3 bulan yang lalu tepatnya. Seminggu sebelum selamatan
100 hari meninggalnya kakak dari ayahku yaitu almarhum bu dhe, pak dhe ku
meninggal dengan cara mendadak. Ia meninggal ditemukan tergeletak bersandar
pada pohon kelapa di sawah. Diduga penyebab meninggalnya adalah serangan darah
tinggi. Pada hari itu, keluarga besarku berduka dua kali lipat. Rencana Tuhan
memang tidak bisa ditebak.
Sebelum meninggalkan, pak dhe sempat berpesan pada mbak
Dewi untuk menjaga adiknya, Kevin yang masih duduk di SMA.
'Nanti
adikmu dipikirkan kuliahnya termasuk biaya-biayanya.’
Begitulah pesan terakhirnya sebelum meninggal keesokan harinya.
Batas umur manusia tidak bisa terdekteksi tanggal
kadaluarsanya. Sewaktu-waktu kita bisa dipanggil untuk pulang tanpa diberi tahu
kapan waktunya.
Mbak Dewi menyeka air matanya. Ia mengangkat kepalanya
dari pangkuan ayahku. Sedangkan Kevin masih terus menangis.
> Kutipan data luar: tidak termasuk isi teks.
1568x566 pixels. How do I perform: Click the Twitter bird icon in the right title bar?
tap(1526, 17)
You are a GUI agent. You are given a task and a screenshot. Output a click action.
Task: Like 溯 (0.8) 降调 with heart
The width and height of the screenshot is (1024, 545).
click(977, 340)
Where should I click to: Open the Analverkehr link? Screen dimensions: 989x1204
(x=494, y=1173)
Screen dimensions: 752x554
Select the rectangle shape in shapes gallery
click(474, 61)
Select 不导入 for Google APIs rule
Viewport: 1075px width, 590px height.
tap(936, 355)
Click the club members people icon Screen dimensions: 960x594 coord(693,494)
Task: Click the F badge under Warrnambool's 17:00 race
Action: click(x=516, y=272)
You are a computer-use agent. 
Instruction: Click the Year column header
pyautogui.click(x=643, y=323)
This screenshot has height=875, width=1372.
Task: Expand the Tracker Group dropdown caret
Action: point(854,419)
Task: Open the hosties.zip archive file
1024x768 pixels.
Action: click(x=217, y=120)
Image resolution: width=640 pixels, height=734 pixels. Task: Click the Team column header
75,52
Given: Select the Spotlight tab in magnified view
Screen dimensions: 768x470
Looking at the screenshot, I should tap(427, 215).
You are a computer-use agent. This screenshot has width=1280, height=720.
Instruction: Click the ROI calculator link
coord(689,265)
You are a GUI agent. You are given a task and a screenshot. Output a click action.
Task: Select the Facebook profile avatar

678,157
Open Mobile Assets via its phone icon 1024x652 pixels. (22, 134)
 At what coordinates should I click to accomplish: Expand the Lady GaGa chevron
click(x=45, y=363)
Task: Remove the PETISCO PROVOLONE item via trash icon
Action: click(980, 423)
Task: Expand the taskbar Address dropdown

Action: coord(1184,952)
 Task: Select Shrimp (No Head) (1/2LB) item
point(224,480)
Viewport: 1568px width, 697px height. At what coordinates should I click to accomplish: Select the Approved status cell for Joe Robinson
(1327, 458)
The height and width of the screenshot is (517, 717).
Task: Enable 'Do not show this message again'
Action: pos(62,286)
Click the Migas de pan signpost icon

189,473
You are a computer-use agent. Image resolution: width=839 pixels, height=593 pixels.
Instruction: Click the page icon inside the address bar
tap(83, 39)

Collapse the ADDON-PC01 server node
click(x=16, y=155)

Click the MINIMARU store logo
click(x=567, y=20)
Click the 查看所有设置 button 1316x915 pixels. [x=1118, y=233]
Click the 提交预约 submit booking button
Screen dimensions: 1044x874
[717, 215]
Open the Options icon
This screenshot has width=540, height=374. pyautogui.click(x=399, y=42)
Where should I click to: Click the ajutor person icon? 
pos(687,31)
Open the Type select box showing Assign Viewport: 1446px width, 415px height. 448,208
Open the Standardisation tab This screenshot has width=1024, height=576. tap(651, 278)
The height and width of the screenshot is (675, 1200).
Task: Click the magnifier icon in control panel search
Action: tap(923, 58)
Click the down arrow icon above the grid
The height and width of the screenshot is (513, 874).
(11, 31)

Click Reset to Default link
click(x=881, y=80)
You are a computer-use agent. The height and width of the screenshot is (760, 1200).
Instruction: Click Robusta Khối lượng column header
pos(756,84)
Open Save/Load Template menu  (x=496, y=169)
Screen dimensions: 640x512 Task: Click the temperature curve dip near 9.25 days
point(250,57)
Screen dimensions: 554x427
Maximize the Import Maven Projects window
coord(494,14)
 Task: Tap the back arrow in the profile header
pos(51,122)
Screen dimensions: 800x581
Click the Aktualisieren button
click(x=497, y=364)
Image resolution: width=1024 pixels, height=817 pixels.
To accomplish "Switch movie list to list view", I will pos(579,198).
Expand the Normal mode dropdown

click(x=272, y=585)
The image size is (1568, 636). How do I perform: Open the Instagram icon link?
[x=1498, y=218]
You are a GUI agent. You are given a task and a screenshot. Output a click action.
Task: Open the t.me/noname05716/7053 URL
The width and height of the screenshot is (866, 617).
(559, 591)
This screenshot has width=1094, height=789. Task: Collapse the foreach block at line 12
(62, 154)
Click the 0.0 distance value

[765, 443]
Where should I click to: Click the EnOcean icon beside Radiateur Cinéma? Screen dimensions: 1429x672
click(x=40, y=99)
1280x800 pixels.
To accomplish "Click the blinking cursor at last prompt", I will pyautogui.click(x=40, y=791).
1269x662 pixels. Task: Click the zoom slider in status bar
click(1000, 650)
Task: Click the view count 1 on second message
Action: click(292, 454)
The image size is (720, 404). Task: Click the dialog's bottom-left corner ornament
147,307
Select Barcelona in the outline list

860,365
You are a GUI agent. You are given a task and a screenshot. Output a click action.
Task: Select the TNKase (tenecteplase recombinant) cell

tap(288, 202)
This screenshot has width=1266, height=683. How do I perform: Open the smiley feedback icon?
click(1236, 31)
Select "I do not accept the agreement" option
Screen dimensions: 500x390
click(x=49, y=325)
Lebaran kali ini terasa begitu berbeda. Orang-orang
terdekat di sekitarku pergi satu per satu dengan cepat yang membuatku setengah
tidak percaya bahwa mereka sudah tiada. Terkadanga aku merasa mereka masih ada
di sekitarku. Tapi setelah menyadari ketidakhadirannya, sepertinya aku perlu
bangun dari tidurku dan melihat kenyataan.
Dulu, lebaran tahun lalu, rumah almarhum pak dhe dan bu
dhe selalu menjadi tempat untuk berkumpul. Sekedar untuk mencicipi bakso
buatannya atau untuk bercengkerama sambil menikmati banyak makanan di meja.
Sayangnya semuanya serba dulu. Ada yang hilang dan hal itu tidak akan pernah
kembali.
Ketika datang hanya untuk sementara dan kemudian pergi. Waktu itu begitu singkat.